Tantôt, des silhouettes fantomatiques et émaciées lui coupaient la route, courant d'une maison à une autre, sans se soucier de l'inexorable avancée de la foule invisible. Kathleen ne comprit qu'après les avoir senti plusieurs fois effleurer les limites pâles de son corps qu'ils étaient encore vivants. Ce constat la frappa d'effroi, mais elle était déjà trop habituée à l'atmosphère funeste de ce lieu pour arrêter sa marche.

La cohorte poursuivit sa route rectiligne jusqu'à atteindre les bords d'un ruisseau aux eaux sombres.

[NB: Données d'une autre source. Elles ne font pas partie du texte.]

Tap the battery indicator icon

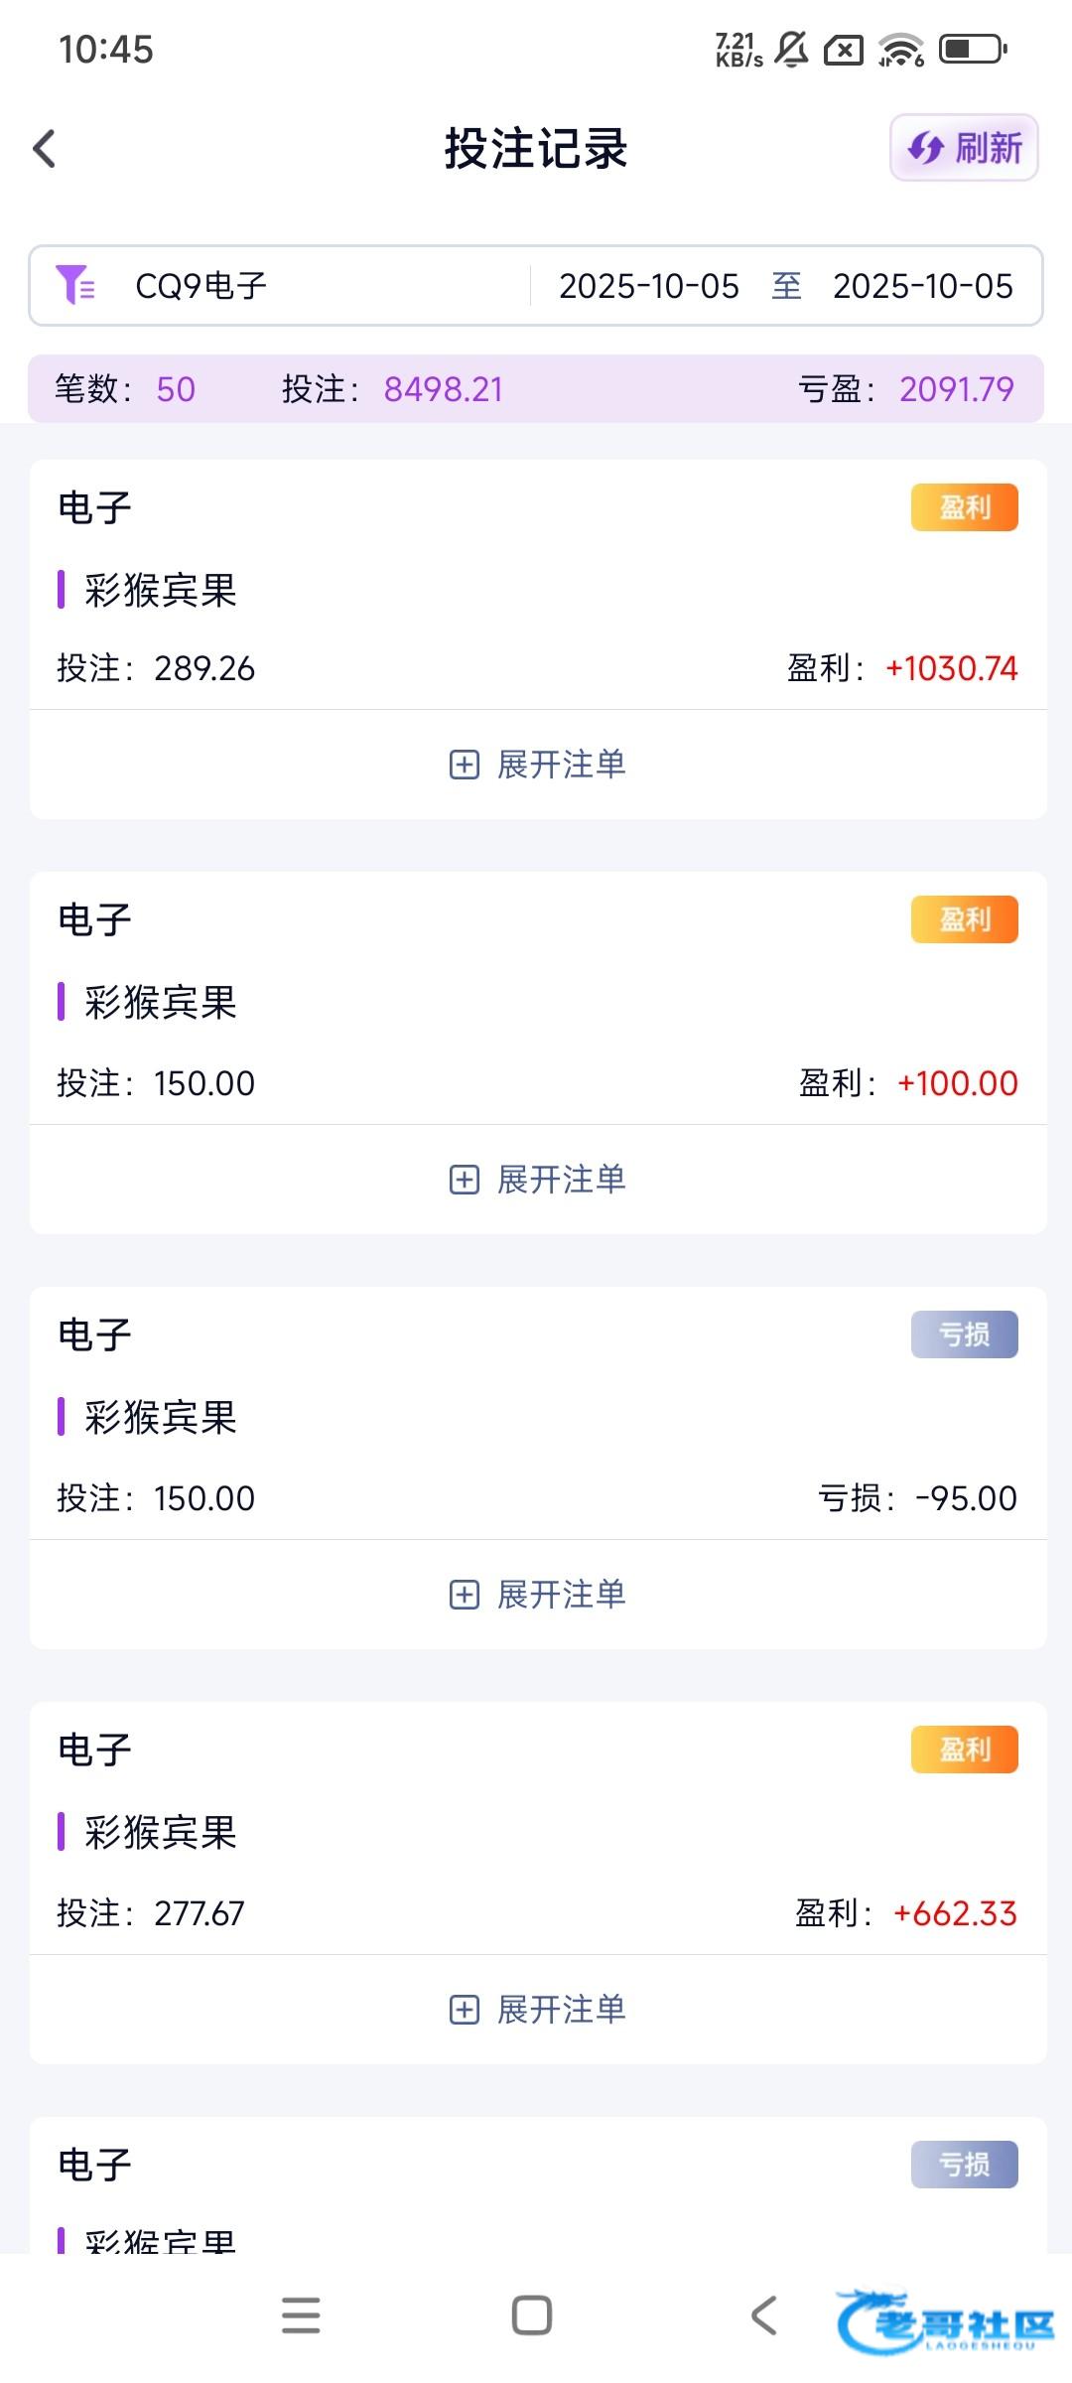pos(973,49)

Les flaques d'eau croupie jalonnaient leur route, et Kathleen fut soudain heureuse d'être morte les bottes aux pieds, comme elle avait vécu, en aëronaute. Au fil de ses pas, la foule se dispersa ; certaines familles – elle frissonna à l'idée de les imaginer, là-haut, fauchées ensemble vers l'au-delà – s'accordaient quelques minutes de répit, d'autres fantômes se laissaient tomber pour pleurer. Kathleen sentit, elle aussi, peser sur ses maigres épaules la conscience d'une fin toute proche. En remontant le ruisseau bientôt devenu rivière puis fleuve, elle avait l'impression de remonter le cours de la mort elle-même, pour arriver jusqu'à ses sources : un océan de brume, dans lequel s'avançait une file indienne tout juste opalescente.

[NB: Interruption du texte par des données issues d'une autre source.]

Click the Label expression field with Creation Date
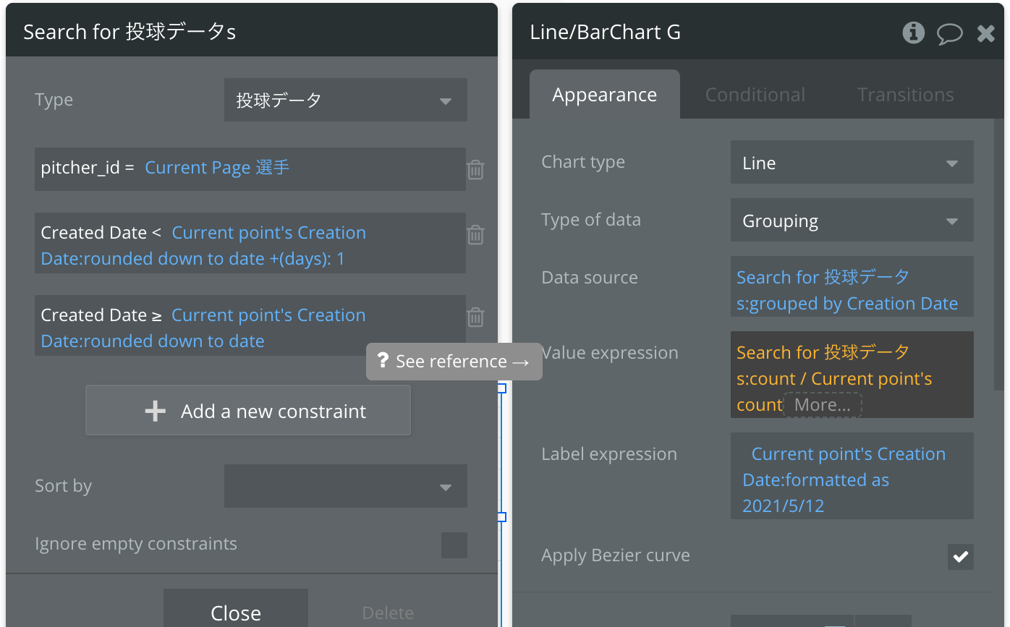 (x=852, y=479)
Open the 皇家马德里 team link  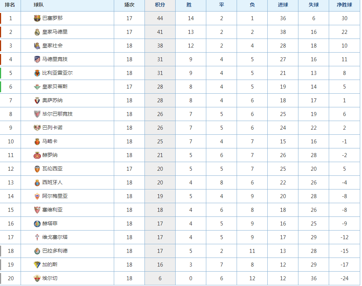[x=55, y=32]
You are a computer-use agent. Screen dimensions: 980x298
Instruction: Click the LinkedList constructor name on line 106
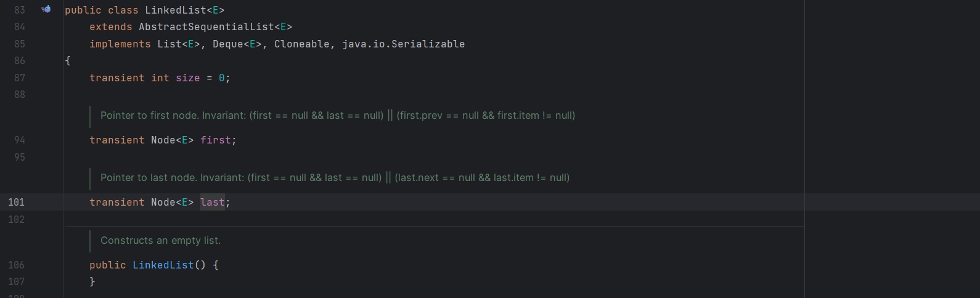pyautogui.click(x=163, y=265)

Comme elle, des fantômes attendaient. La grande question était : qu'attendaient-ils au juste ? Ne pouvaient-ils simplement se jeter à l'eau ? Kathleen décida de prendre son mal en patience, en dépit de son imaginaire qui lui donnait à voir une longue file de condamnés à mort attendant leur exécution. Lorsque vint son tour, elle s'avança vers la jetée, bercée par le brouillard. Un grincement de bois lui indiqua la présence d'une barque à sa gauche : une barque vieille comme le monde – comme la mort elle-même ? –, rongée par la moisissure, et dans laquelle se tenait un homme squelettique, sans âge.

— Où allons-nous ? demanda-t-elle, sur ses gardes.

Qu'avait-elle pourtant à craindre ? Elle ne pouvait pas mourir une deuxième fois, connaître à nouveau cette déchirure. Ce serait impossible : personne ne le supporterait.

— La question à se poser serait plutôt : "où suis-je ?", répondit le passeur.

— Je suis morte.

— En voilà une qui ne manque pas de lucidité.

— Je manque d'informations, en revanche.

— Montez.

Kathleen ne sut qu'elle ne tirerait rien de plus de cet échange, aussi ne s'éternisa-t-elle pas sur le quai. Geronimo lui aurait reproché de céder ainsi devant un inconnu, mais Geronimo n'était plus là pour lui dire quoi faire. Lee non plus.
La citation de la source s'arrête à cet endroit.